◆ Aim of the exercise ◆
List each line of the entries below that contains the string "width". Case counts.

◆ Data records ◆
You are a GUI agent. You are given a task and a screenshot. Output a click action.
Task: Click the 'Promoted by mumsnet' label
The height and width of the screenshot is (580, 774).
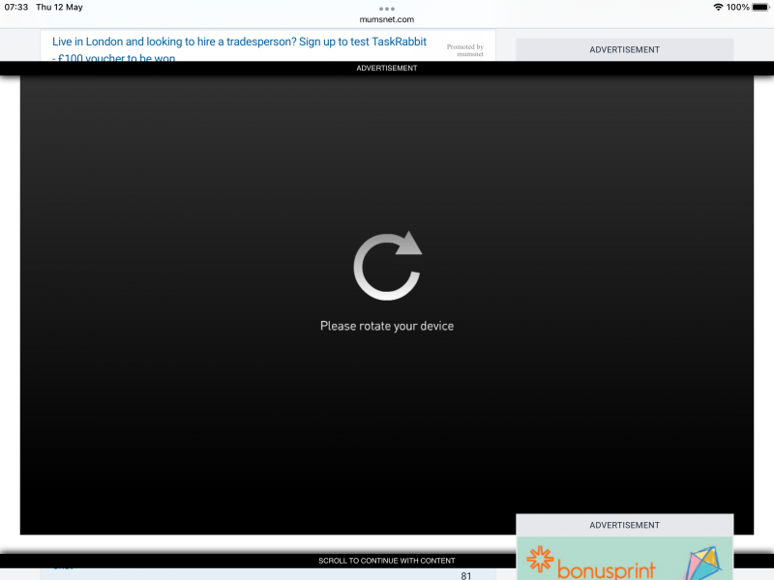[x=465, y=50]
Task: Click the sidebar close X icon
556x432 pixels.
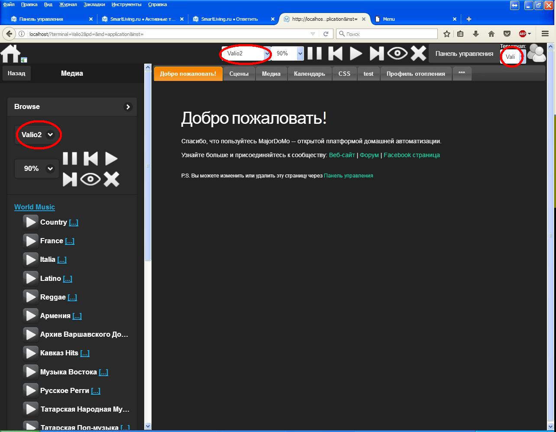Action: point(111,179)
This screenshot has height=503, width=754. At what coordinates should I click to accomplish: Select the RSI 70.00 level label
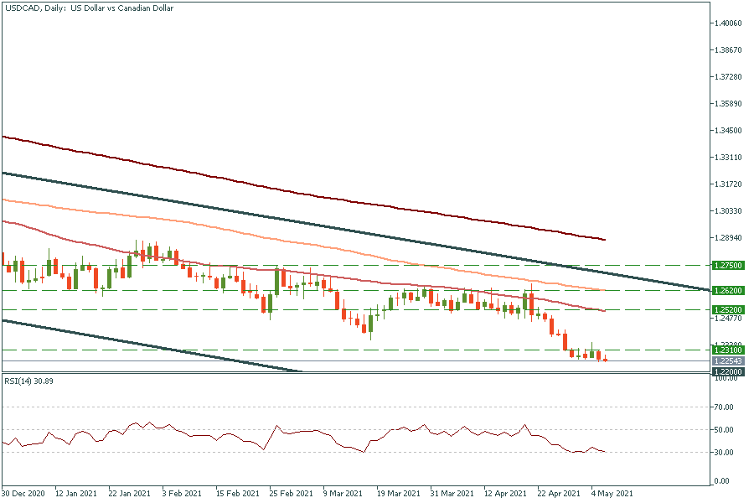725,407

◆ Exercise answer ◆
The height and width of the screenshot is (580, 774).
This screenshot has height=503, width=754. At what coordinates should I click to accomplish: Select the RSI 70.00 level label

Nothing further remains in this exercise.